* _Task goal_: Please turn the listing from the line containing "Where should I click to: Open the" through the end of the listing, both ends included, into a Markdown table with the columns Row and Line. Leave out blank lines.

-- begin Excerpted records --

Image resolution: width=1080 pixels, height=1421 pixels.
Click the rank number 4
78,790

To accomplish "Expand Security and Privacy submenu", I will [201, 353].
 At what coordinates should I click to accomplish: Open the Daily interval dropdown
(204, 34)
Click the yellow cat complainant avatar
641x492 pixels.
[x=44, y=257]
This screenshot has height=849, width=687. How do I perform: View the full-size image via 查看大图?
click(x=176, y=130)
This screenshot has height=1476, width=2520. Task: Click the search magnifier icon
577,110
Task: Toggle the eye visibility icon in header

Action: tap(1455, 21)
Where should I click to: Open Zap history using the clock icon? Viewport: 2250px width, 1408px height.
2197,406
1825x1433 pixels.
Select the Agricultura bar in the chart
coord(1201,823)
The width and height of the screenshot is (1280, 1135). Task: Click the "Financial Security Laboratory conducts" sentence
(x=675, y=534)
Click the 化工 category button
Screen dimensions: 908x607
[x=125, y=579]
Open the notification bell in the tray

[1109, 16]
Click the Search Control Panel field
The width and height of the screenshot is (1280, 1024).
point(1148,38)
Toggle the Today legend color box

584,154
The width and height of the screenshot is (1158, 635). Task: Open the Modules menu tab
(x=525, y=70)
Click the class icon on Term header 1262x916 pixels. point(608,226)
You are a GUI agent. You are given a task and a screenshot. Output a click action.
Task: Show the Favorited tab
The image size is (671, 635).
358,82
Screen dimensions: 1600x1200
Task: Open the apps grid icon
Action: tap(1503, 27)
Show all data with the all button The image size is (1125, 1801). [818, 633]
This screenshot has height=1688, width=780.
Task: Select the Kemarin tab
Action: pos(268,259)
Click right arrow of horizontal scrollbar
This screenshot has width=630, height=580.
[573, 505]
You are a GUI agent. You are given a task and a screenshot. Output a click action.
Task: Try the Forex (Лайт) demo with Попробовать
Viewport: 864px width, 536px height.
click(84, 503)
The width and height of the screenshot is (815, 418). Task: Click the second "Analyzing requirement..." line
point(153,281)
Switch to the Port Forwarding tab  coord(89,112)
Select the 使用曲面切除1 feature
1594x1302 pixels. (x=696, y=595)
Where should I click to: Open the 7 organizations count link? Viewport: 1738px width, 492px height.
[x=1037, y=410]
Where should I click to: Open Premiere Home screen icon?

-- end Excerpted records --

* _Response to this exercise_:
| Row | Line |
|---|---|
| 1 | Where should I click to: Open the 7 organizations count link? Viewport: 1738px width, 492px height. |
| 2 | [x=1037, y=410] |
| 3 | Where should I click to: Open Premiere Home screen icon? |